▸ Excerpt provided
►
I followed the footsteps of the deer across the meadow to a large gap in the fence that kept the meadow from the woods. Excitement filled me as I looked out into the barren trees that seemed to stretch for miles. I recognized nothing of what once had been my favorite abode; it was all different from this angle with the bright snow laying heavy on the ground. My heart seemed to beat faster. I felt a foolish grin come to my face. Life had a kind of new appeal and excitement on the threshold of what is familiarly unknown.

I took the plunge and ventured deep into the woods. Did I perhaps recognize that felled log from the pre-snow days? That outcropping of rock? That tree? The whole world seemed bright and new and fresh - following the deer tracks once more, I walked through the woods, feeling foolishly like a Took who has discovered they love adventuring.

I found my bearings based off a huge, gnarled tree, and slipped through the fence back into a sheltered part of the meadow, rather then risk losing myself in the denser parts of the forest.

There were no deer tracks to follow any longer the way I wished to go, so I set out on my own through the meadow, feeling as if I was in my own private world. A car roared down the hill beyond the shelter of the trees that hid this part of the meadow from the road, but it seemed to me like something far away and possibly unreal. The snow, the shade, and the sense of rising adventure in me were all that came across to me as real feeling.

I ventured back into the forest to save myself the walk back through the snow to get to the roadside. Slipping back into the scene of so many stories of mine I would never write about, I came out into the clearing by the road. Turning to look behind me, I leaned heavily on my staff and admired the beautiful view. I knew some part of me belonged here, some part of me loved the place ... the wildness, the untamed quality ... the otherness. Satisfied with that conclusion, I kept my walk.

It occurred to me I must be a strange sight to any who would chance upon me walking along the roadside; a girl clad in brown and khaki, wearing a long duster of khaki and carrying a gnarled tree root. But the thought was oddly pleasing; maybe someone would see me and know I dreamed of elves and wizards. I enjoyed the scenic route, studying the contrast between sunlight and shadow, the snow on the yards ...

I came across another meadow. During the times without snow, the area reminded me rather of a dry marsh - tall grasses and springy plants I had previously only seen in the marsh that I had once lived by. Now it looked even wilder then the glade-like clearing I had trespassed through earlier; tall grasses stuck from the ground, and the footsteps of deer were even more numerous then they had been other places. I knew with instinctive joy it was a meeting place for the wild ones. I had often met an orange cat I called Radagast in that location, and I had a feeling other wild folk congregated there too.
◄
▸ Provided material
►
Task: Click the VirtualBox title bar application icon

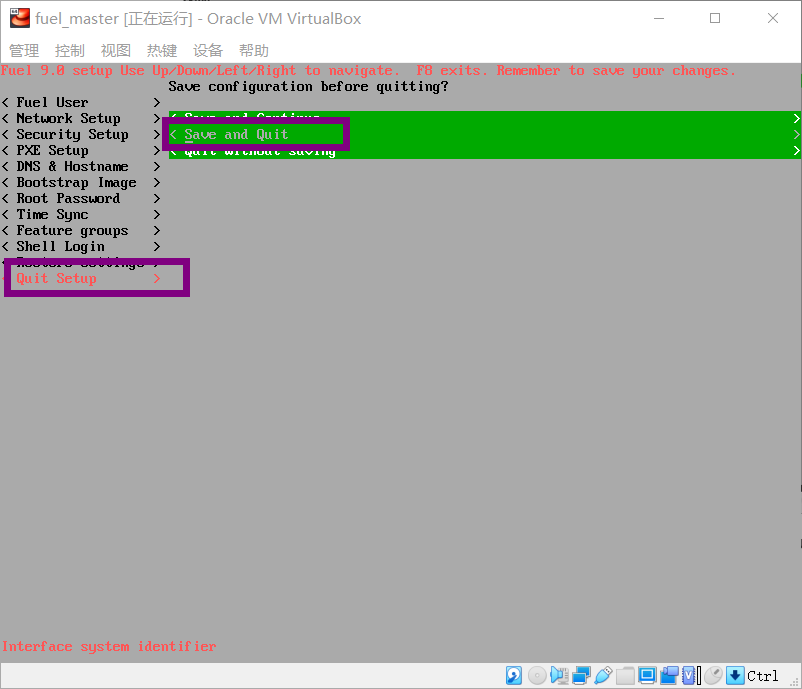Action: 19,18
◄
▸ Task details
In the excerpt about a walk through snowy meadows and woods, what name does the writer use for the orange cat often met in the second meadow?

▸ Response
Radagast